Your goal:
Return the complete text "When An Adoptee Gives Birth" word for word, with no changes.

Text:
When An Adoptee Gives Birth

From an adoptee perspective, the head may well understand the reasons behind relinquishment, and some will, I sincerely hope, be able to find a place inside themselves of non-judgement and compassion for the biological mother despite the culture around us which allows us only certain expressions and no others. Of course the head can comprehend the reasoning behind our adoption and the fact that in some cases, mine included, we are absolutely ‘better off’ with the adoptive parents.
But the heart never stops yearning, and searching.
I have written about ‘Adoptee Fog’ and how adoptees will often be convinced that relinquishment has had no effect on their lives at all.
I can only speak from my own experience and say that for 47 years, I too thought that I was unscathed by being adopted. I didn’t stop to consider that the post-partum depression I suffered in varying degrees following my five births, could have something to do with the somatic reverberations back to my own arrival on the planet, and subsequent abandonment.
I use the word ‘abandonment’ without any judgement towards my dear birth mother who was also a victim of our separation, and without judgement towards ANY birth mothers, whatever their circumstances. I use the word ‘abandonment’ in honour of the infant who has no voice, and for whom this word is a accurate description of their circumstance.

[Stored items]

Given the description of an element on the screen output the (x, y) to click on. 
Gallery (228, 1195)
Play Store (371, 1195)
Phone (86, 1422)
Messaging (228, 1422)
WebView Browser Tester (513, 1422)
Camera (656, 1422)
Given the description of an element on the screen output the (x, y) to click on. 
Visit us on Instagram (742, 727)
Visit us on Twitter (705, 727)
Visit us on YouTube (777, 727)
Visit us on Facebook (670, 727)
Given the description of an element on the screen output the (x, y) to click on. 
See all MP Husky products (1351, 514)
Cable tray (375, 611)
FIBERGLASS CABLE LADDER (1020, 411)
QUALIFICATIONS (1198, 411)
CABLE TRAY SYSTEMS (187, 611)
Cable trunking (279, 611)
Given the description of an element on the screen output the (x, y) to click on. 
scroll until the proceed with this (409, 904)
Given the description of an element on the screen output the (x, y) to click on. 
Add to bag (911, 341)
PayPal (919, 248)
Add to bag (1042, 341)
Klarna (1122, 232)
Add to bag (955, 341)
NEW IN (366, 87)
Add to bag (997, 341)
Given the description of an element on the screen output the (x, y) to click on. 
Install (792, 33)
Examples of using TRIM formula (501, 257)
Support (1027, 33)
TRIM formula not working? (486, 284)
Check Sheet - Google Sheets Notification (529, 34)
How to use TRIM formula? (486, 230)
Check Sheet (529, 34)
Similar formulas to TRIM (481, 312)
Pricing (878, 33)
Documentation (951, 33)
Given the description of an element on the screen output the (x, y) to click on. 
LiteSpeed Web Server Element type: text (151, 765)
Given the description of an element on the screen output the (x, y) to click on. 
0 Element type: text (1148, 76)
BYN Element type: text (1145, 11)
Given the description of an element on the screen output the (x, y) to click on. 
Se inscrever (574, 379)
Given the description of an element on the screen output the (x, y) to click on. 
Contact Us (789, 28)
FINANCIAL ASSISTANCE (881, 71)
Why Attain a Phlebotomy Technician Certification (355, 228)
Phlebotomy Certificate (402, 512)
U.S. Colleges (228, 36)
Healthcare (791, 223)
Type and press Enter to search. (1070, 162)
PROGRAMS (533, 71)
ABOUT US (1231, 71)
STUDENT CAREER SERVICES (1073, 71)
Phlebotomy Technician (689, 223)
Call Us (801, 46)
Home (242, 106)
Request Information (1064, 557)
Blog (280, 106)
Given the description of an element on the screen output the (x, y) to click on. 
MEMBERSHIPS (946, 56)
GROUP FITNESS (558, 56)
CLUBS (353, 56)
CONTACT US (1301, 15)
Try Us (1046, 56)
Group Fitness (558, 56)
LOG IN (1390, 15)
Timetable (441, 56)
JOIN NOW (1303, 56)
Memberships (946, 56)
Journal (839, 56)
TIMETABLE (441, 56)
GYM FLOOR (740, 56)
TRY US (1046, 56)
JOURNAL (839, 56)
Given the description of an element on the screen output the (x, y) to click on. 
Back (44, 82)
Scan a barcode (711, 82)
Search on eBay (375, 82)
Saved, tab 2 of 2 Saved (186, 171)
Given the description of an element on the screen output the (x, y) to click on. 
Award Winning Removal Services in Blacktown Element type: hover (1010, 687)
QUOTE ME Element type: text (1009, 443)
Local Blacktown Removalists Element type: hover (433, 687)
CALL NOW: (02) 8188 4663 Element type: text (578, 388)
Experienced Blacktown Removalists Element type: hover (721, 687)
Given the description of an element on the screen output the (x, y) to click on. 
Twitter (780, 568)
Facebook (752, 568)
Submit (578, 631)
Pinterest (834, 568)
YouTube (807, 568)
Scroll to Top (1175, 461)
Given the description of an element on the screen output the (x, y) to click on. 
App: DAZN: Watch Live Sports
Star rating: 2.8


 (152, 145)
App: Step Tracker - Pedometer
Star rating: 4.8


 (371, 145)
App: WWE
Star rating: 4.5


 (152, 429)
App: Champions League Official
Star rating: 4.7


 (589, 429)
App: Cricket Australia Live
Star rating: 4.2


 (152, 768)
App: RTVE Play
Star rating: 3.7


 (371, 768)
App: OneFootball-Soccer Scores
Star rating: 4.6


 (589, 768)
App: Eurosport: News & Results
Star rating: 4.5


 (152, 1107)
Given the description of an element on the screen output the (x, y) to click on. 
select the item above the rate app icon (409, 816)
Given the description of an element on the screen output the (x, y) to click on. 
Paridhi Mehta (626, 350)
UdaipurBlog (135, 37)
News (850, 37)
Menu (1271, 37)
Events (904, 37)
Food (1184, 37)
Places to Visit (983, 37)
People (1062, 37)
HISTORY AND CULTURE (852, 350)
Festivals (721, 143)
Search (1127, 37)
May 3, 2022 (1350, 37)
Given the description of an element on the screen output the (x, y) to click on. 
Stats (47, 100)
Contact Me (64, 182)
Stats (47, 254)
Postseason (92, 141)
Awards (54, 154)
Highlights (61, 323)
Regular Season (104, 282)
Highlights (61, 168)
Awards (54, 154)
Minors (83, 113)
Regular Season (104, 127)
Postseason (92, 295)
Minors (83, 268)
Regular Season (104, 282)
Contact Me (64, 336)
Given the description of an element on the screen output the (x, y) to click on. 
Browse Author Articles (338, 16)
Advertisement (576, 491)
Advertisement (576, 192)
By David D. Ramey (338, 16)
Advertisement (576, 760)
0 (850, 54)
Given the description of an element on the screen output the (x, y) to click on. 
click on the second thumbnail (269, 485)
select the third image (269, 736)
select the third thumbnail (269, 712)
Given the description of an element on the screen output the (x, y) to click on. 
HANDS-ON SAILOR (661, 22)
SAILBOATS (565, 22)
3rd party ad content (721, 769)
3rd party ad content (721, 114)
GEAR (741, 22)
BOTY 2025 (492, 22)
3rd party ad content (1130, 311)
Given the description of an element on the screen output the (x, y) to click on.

Completed exercise:
When An Adoptee Gives Birth

From an adoptee perspective, the head may well understand the reasons behind relinquishment, and some will, I sincerely hope, be able to find a place inside themselves of non-judgement and compassion for the biological mother despite the culture around us which allows us only certain expressions and no others. Of course the head can comprehend the reasoning behind our adoption and the fact that in some cases, mine included, we are absolutely ‘better off’ with the adoptive parents.
But the heart never stops yearning, and searching.
I have written about ‘Adoptee Fog’ and how adoptees will often be convinced that relinquishment has had no effect on their lives at all.
I can only speak from my own experience and say that for 47 years, I too thought that I was unscathed by being adopted. I didn’t stop to consider that the post-partum depression I suffered in varying degrees following my five births, could have something to do with the somatic reverberations back to my own arrival on the planet, and subsequent abandonment.
I use the word ‘abandonment’ without any judgement towards my dear birth mother who was also a victim of our separation, and without judgement towards ANY birth mothers, whatever their circumstances. I use the word ‘abandonment’ in honour of the infant who has no voice, and for whom this word is a accurate description of their circumstance.